Grand atmospheric horror with a fine sense of place from Scotland's greatest horror author.

Highly recommended.

Hangover Square by Patrick Hamilton

Hangover Square - Patrick Hamilton

George Harvey Bone is a down on his luck fellow, infatuated with the lovely, yet heartless Netta Longdon, an actress whose only interest in George is taking advantage of his good natured generosity.
But George has a secret. He's slipping into the grip of schizophrenia, suffering blackouts when he has a completely different attitude towards Netta.....he needs to kill her. What follows is the tale of George's downward spiral, as his sanity degenerates and his mental duality battles for control.
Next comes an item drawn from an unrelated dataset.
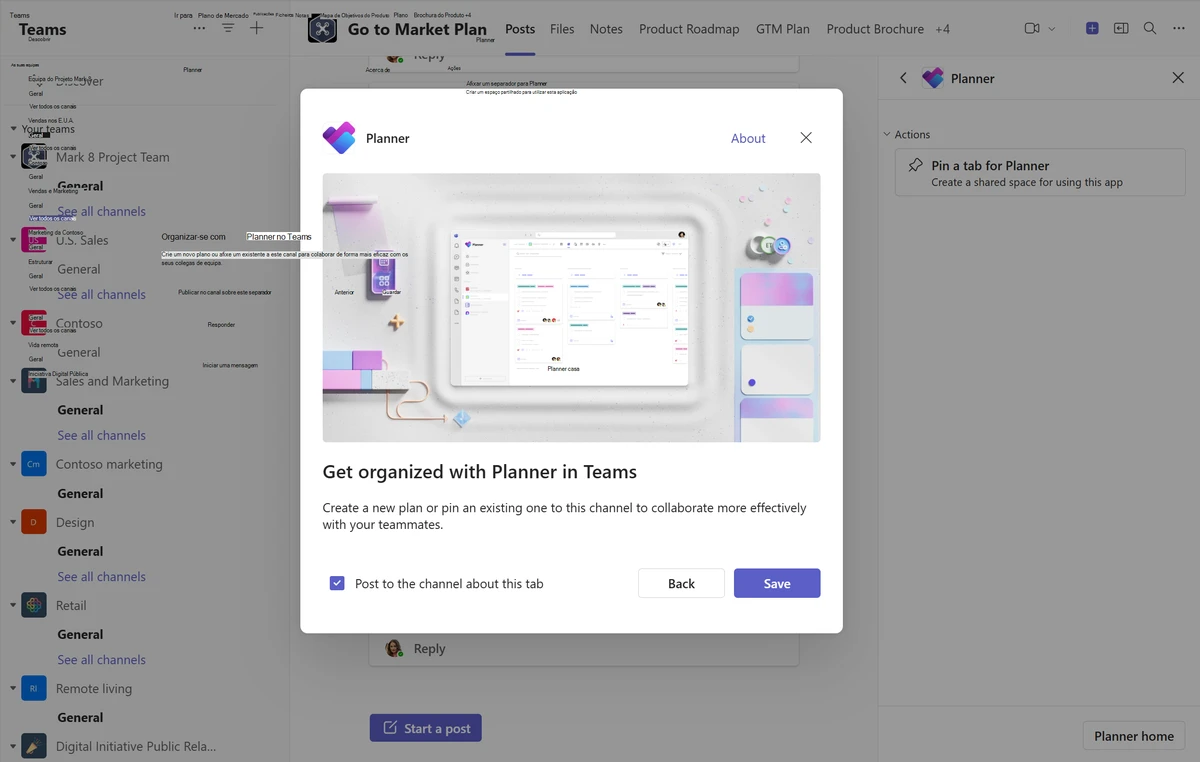Click the purple plus icon in top toolbar
Screen dimensions: 1200x762
[1092, 29]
Set in 1930s London, Hamilton offers us a bleak view of the lower classes, the drunks, the unemployed and the shiftless, written in engaging prose that may be some of the finest writing I've encountered in quite some time. While his grasp of the facts about schizophrenia may not be completely accurate, he still manages to capture George's descent into madness with a nightmarish quality that rings true, not to mention his ability to transport readers to the less savory side of Earl's Court as war looms on the horizon.

A true classic that should be on every reader's book shelf.
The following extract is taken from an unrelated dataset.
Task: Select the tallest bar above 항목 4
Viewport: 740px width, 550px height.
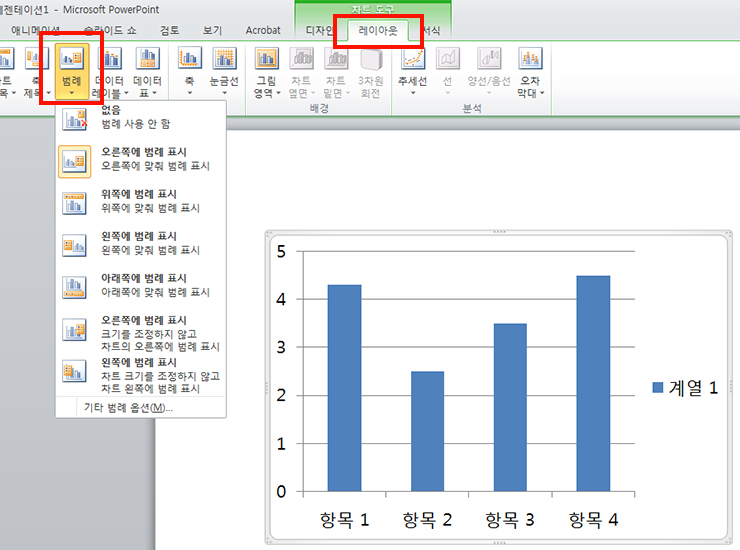Action: [x=593, y=383]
Highest possible recommendation.

The Last Days of Jack Sparks by Jason Arnopp

The Last Days of Jack Sparks - Jason Arnopp

Unexpected, unreliable and unputdownable, this one had me laughing out loud....then glancing over my shoulder at the shadows. Equal parts smart, sarcastic and spooky as Hell.

Highly recommended!

Death in the Air by Kate Winkler Dawson

Death in the Air: The True Story of a Serial Killer, the Great London Smog, and the Strangling of a City - Kate Winkler Dawson

In December of 1952, a brutal winter and inferior heating coal collided with London's infamous fogs to produce a killer smog so lethal, it took the lives of thousands and literally strangled a city. Meanwhile, serial killer John Reginald Christie was adding to the body count, hiding his victims about his home and property.
Kate Winkler Dawson does a masterful job of weaving the stories of these two different harbingers of death on the streets of London, and displaying how each impacted that city in near equal measure, and left their filthy fingerprints on the pages of it's history.
Extensively researched and beautifully written, this book proves that history can be as engaging as any fictional work.

Highly recommended.


The Ghost Club: Newly Found Tales of Victorian Terror - William Meikle

The Ghost Club: an informal gathering of the literary icons of the Victorian Age. The price of admission...a dark tale told by each member.
William Meikle has not only offered up 14 lost tales by this illustrious group, he has done something that raises him to a "Victorian Voice" in his own right, and surely an honorary member welcome to his place with them. No author has the talent to give voice to the dearly departed quite like Mr.Meikle. The man has a full blown author seance in his head. He even gave me pause with authors I consider myself wholly familiar with.
THE GHOST CLUB more than earns it's place next to the classics on any horror purist's book shelf, William Meikle has earned a place with the authors of those classics.
A magnificent collection of dark delights.

Highest possible recommendation.

Many thanks to the fine folks at Crystal Lake Publishing for the chance to read and review the e-arc. You've all outdone yourselves.